The U.S. has the largest carbon footprint per person of any country, and a number of other nations have reported their carbon emissions are up by almost 20 percent, according to the study.
The internet contributes to global warming through data centers, which store servers that house all the information on the internet.
Electricity, mainly energy produced from non-renewable sources, powers these servers. Data centers are projected to use 109 terawatt-hours (TWh) this year, according to the International Energy Agency (IEA).
That’s almost two times more energy than the country of Greece consumed in 2016.
Kevin Koch, environmental science teacher, explained how the internet requires electricity.
“And if that electricity is generated by a carbon source like fossil fuels, or even renewable carbon, greenhouse gases (GHGs) will be released into the atmosphere,” Koch said.
Greenhouse gases can be a good thing, but only to a certain extent.
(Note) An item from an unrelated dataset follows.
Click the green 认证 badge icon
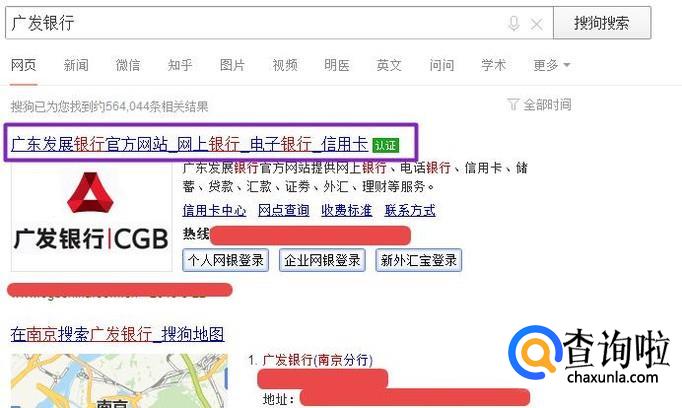This screenshot has height=408, width=682. point(385,144)
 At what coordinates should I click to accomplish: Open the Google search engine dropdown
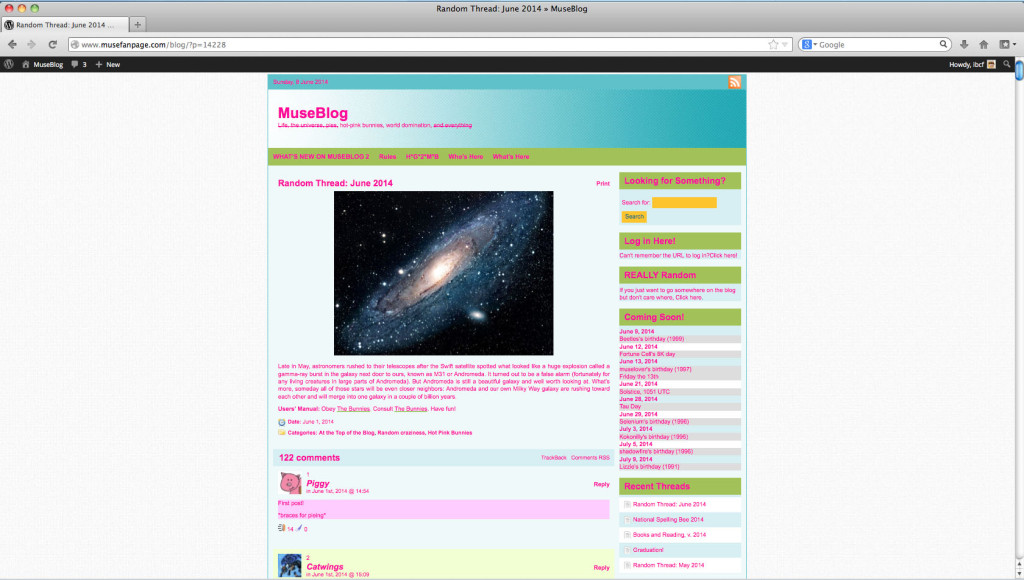tap(809, 44)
If the amount of GHGs emitted is greater than the amount of GHGs that are absorbed by natural processes like photosynthesis, global warming will occur, Koch said.
“We need to depend on more renewable forms of [energy], so that we can limit the burning of fossil fuels,” said sophomore Zeenia Taraporevala, co-president of the MHS Against Climate Change (MHSACC) club.
Internet use concerning video, such as videoconferencing and Netflix, produces the most carbon emissions because they need the most data, which requires more servers to consume energy.
Netflix alone uses an estimated 94 TWhs a year, which is enough energy to power a small country, and then some, according to the IEA.
Even though the facts may look daunting, simple actions can reduce personal carbon emissions.
For example, turning off cameras during Zoom meetings can reduce carbon footprints by almost 96 percent, according to the Purdue study. Streaming movies and TV shows in standard definition rather than high definition could yield an 86 percent reduction in carbon emissions.
Spreading awareness about global warming also will help inform others about the urgency of the situation.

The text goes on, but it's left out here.